Propofol, midazolam, cyclosporine and vancomycin concentrations remained stable over time in control polypropylene tubes. Alternatively, propofol concentration decreased rapidly in the ECMO circuit, 70% of its baseline concentration being lost only 30 minutes after introduction of the drug into the circuit (Figure 1). After 5 hours, only 11% of the initial propofol concentration remained and the fraction remaining beyond 24 hours was negligible. Differences between experiment and control polypropylene tube propofol concentrations were statistically significant (P = 0.0006). Midazolam concentration also decreased rapidly in ECMO circuits (Figure 2), with only 54% and 11% of baseline concentrations being detected at 30 minutes and 24 hours, respectively (P = 0.01 versus polypropylene control). The cyclosporine concentration remained stable in the circuit for the first 5 hours, then decreased to 78% and 73% of the baseline value after 24 hours and 48 hours, respectively (P = 0.35 versus polypropylene control) (Figure 3). In contrast, vancomycin concentration remained stable in the ECMO circuit during the 48 hours of the experimental protocol (P = 0.86) (Figure 4).

Figure 1
figure 1

Percentage of propofol remaining in the ECMO circuit according to time (mean ± standard error of the mean; n = 3). ECMO, extracorporeal membrane oxygenation.

Figure 2
figure 2

Percentage of midazolam remaining in the ECMO circuit according to time (mean ± standard error of the mean; n = 3). ECMO, extracorporeal membrane oxygenation.

Figure 3
figure 3

Percentage of cyclosporine remaining in the ECMO circuit according to time (mean ± standard error of the mean; n = 3). ECMO, extracorporeal membrane oxygenation.

Figure 4
figure 4

Percentage of vancomycin remaining in the ECMO circuit according to time (mean ± standard error of the mean; n = 3). ECMO, extracorporeal membrane oxygenation.

Impact of temperature, oxygen and PVC surfaces on propofol concentration in vitro

Oxygen exposure and contact with PVC tubing resulted in 70% and 85% loss of propofol after 45 minutes, respectively. Alternatively, heating the polypropylene tube to 37°C had no effect on propofol concentration (Figure 5).

Figure 5
figure 5

Effect of temperature, oxygen and PVC contact on propofol concentrations (mean ± standard error of the mean; n = 3). PVC, polyvinyl chloride.

Discussion

This study showed important losses of propofol and midazolam in ex vivo ECMO circuits primed with whole human blood, while cyclosporine concentration decreased slowly and moderately and vancomycin concentration remained unchanged. Furthermore, we demonstrated that oxygen exposure and contact with PVC tubing were major factors leading to propofol degradation in ECMO circuits.

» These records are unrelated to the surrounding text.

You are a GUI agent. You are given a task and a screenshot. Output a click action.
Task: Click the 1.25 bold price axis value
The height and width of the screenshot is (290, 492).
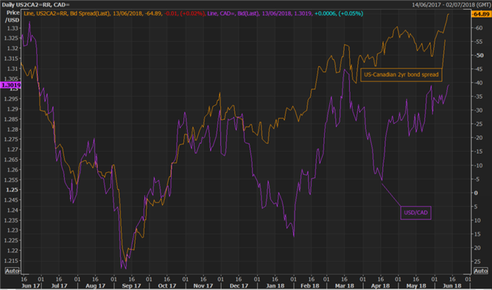tap(12, 190)
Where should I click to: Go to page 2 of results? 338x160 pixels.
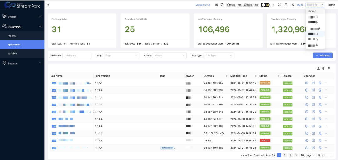coord(284,155)
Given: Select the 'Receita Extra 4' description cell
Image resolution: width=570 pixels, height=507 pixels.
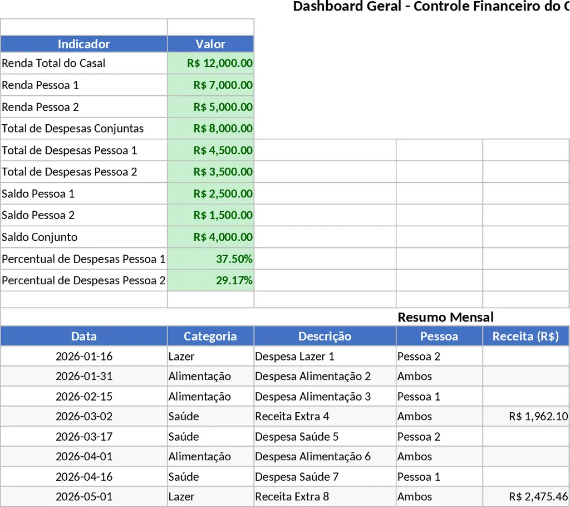Looking at the screenshot, I should pyautogui.click(x=325, y=416).
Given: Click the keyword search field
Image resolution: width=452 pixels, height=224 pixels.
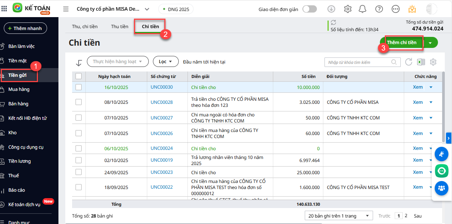Looking at the screenshot, I should click(x=359, y=62).

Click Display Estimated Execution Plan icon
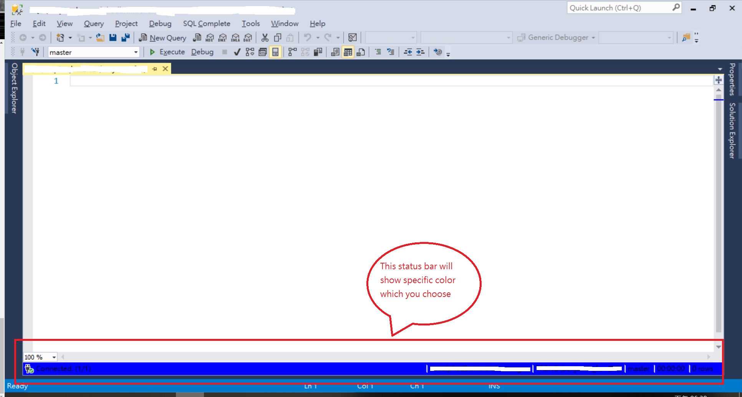[x=250, y=52]
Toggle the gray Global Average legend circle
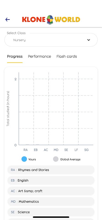This screenshot has height=220, width=102. (56, 159)
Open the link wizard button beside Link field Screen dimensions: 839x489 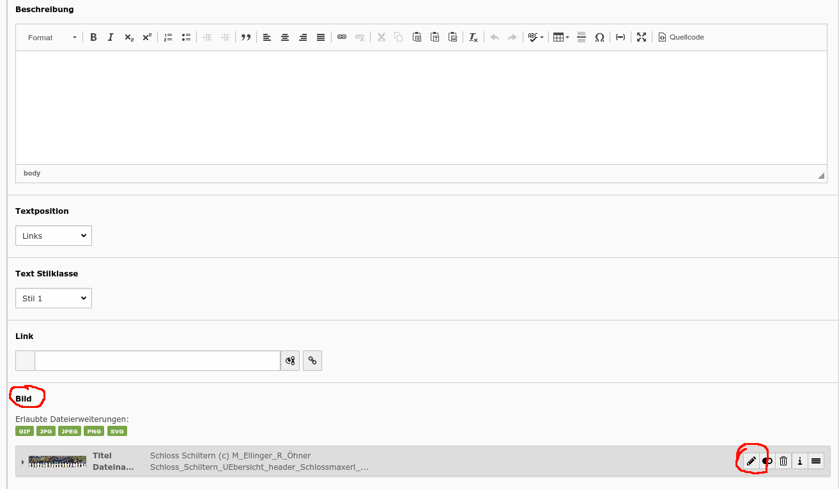point(312,361)
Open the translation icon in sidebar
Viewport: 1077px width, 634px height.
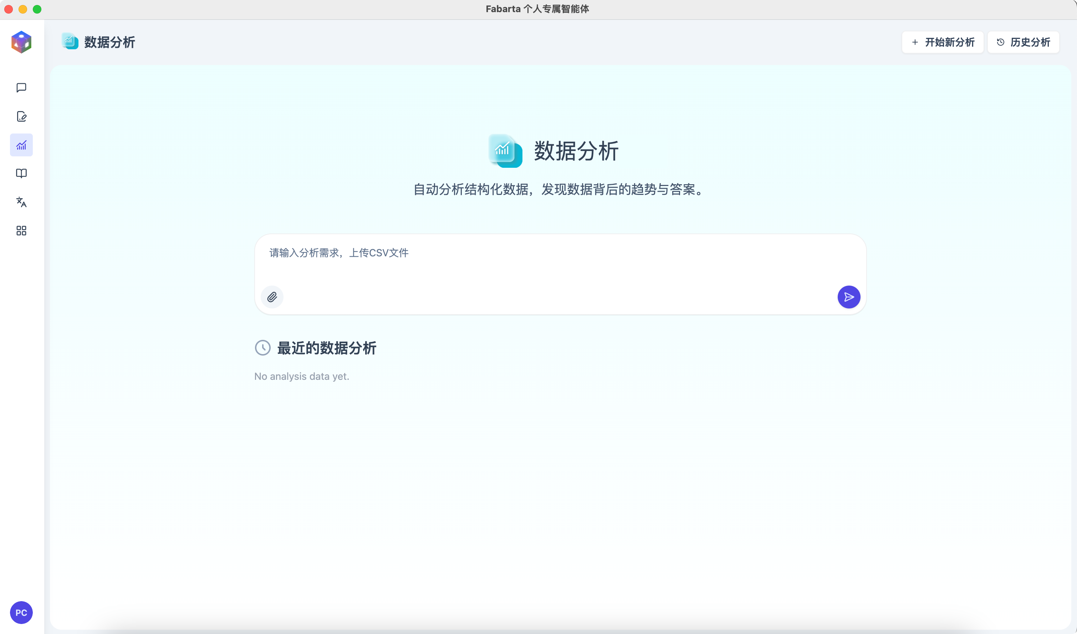tap(21, 202)
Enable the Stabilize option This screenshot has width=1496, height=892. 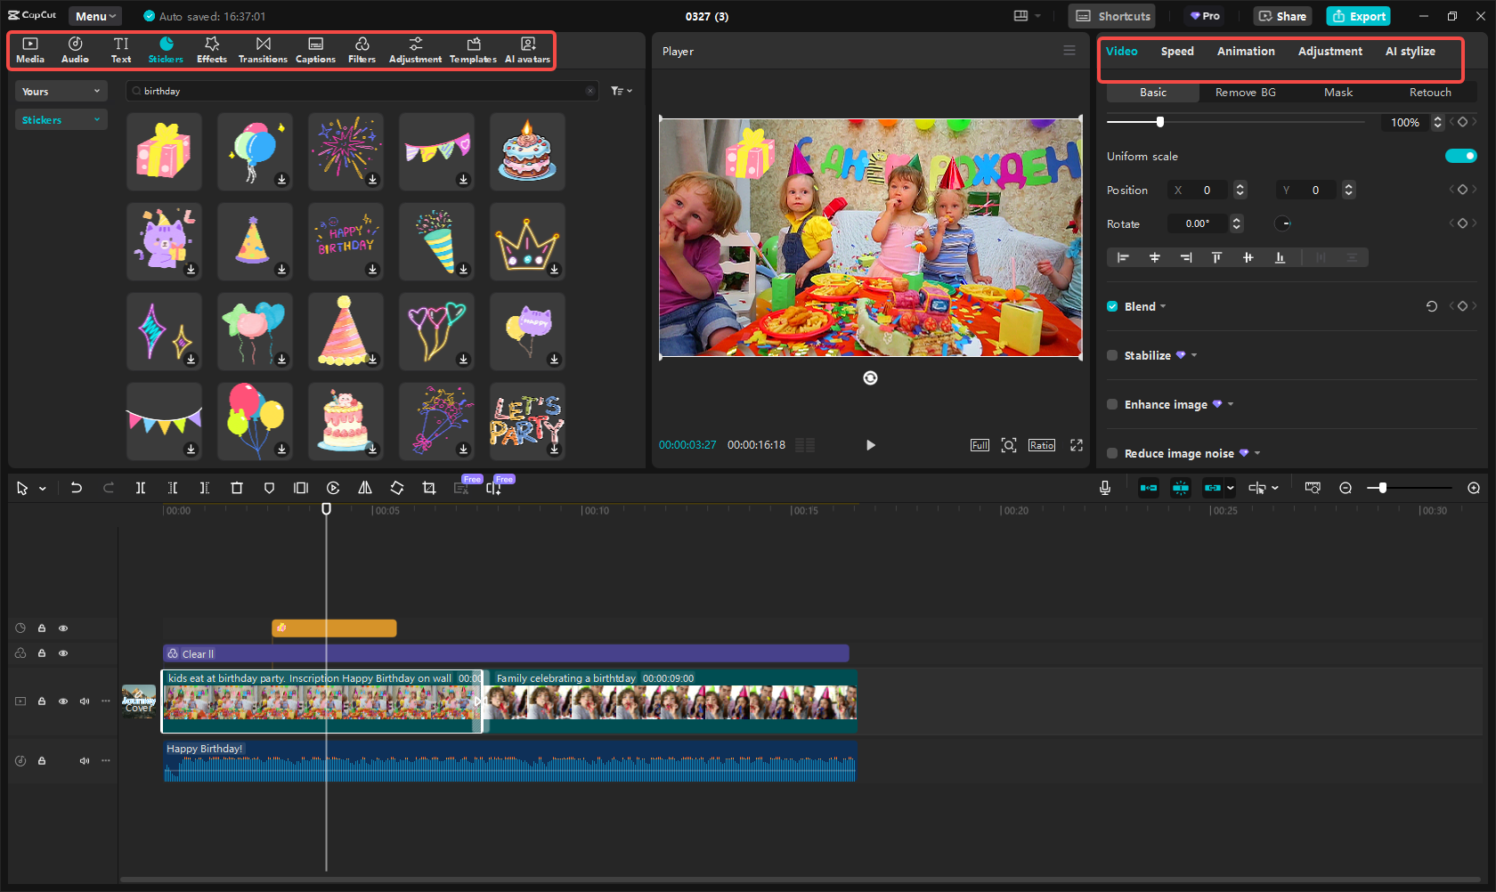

Patients on ECMO frequently receive many drugs, such as sedatives and analgesics, antibiotics or immunosuppressants. Inadequate blood concentration of these drugs might lead to treatment failure or toxicity, underlining the need for better knowledge of the complex pharmacokinetics and pharmacodynamics in this particular setting [11,12]. Indeed, drug concentrations in critically ill ECMO patients might be altered by an increase in drug volume of distribution or alteration in drug elimination. Drugs might also be adsorbed in the ECMO circuit, with greater loss being reported for more lipophilic and higher octanol/water partition coefficient drugs (Table 1) [6,13-16].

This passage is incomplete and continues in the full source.